Prognostic significance of IL11RA and its methylation in lung adenocarcinoma

BACKGROUND: Interleukin-11 receptor alpha (IL11RA) involves in numerous biological processes of malignant tumor. Nevertheless, the precise role of IL11RA in lung adenocarcinoma (LUAD) remains unknown. This research aimed to elucidate the differential expression, methylation, prognosis significance and immune infiltration of IL11RA in LUAD. METHODS: Using the University of Alabama at Birmingham Cancer Data Analysis Portal (UALCAN), The Cancer Genome Atlas (TCGA), Gene Expression Omnibus (GEO), ONCOMINE, Gene Expression Profiling Interactive Analysis (GEPIA), and Human Protein Atlas (HPA) databases, the varied expression of IL11RA in LUAD was confirmed. The level of IL11RA methylation was investigated by UALCAN database. Spearman method was utilized to analyze the relevance between IL11RA expression and its methylation. The prognostic significance of IL11RA methylation was assessed using the Kaplan-Meier method. Furthermore, a meta-analysis based on TCGA and GEO databases was executed to judge the prognostic significance of IL11RA in LUAD. Immune infiltration was evaluated by Gene set enrichment analysis (GSEA) analysis, single-sample gene set enrichment analysis (ssGSEA) analysis and Tumor Immune Estimation Resource (TIMER) database. RESULTS: Our research demonstrated that IL11RA expression was markedly diminished in LUAD. The low expression of IL11RA was tightly linked with stage, T stage, N stage and cancer status.

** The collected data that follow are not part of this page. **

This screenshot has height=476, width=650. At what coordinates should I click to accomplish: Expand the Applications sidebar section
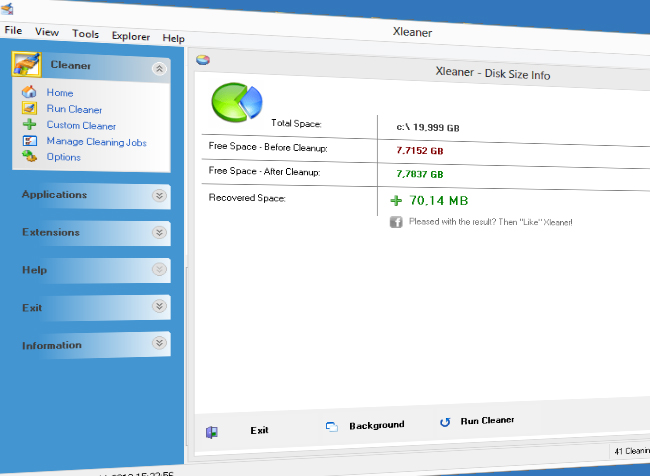158,196
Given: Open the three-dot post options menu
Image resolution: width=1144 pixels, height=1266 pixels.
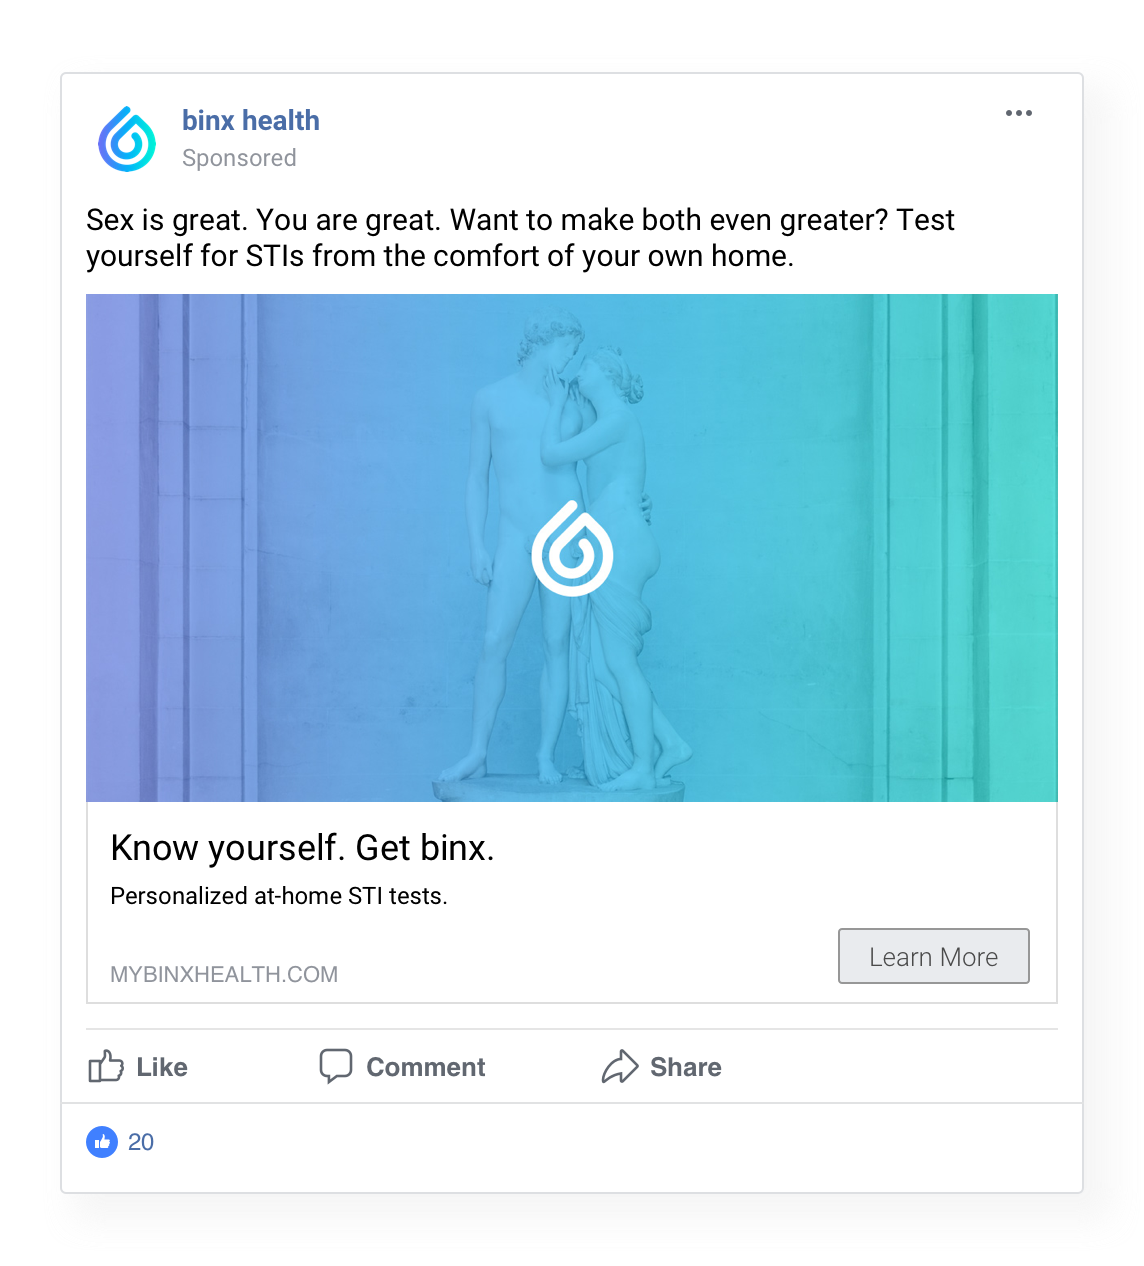Looking at the screenshot, I should click(x=1018, y=113).
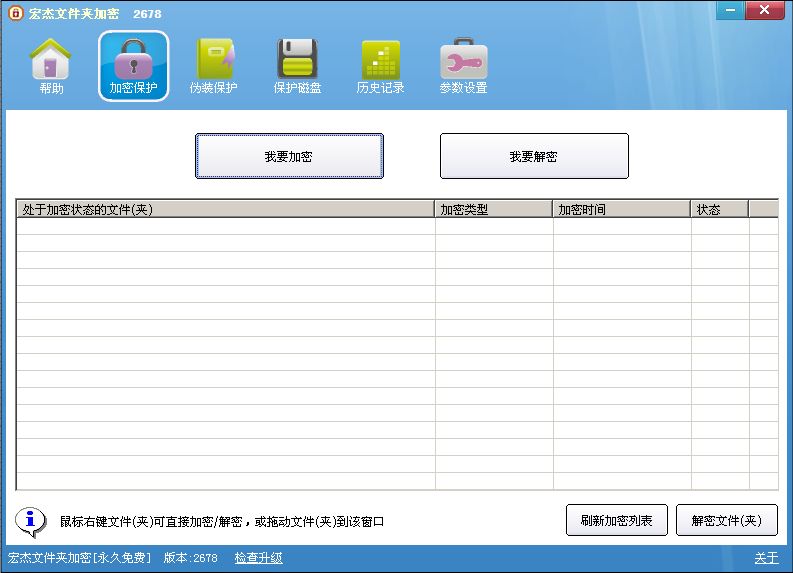
Task: Sort by 加密类型 column header
Action: coord(494,209)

IL11RA gene was inversely regulated by hypermethylation, resulting in its low expression in LUAD. The hypermethylation of IL11RA implied poor prognosis in LUAD. Moreover, a meta-analysis of 2,964 LUAD patients from 23 studies demonstrated that low IL11RA expression was positively associated with dismal overall survival (OS). Subsequently, we demonstrated that low expression of IL11RA was closely linked to diverse immune cells, especially B cells. CONCLUSIONS: Our work demonstrates that IL11RA might be an underlying prognostic biomarker and an innovative molecular therapeutic target for individuals with LUAD.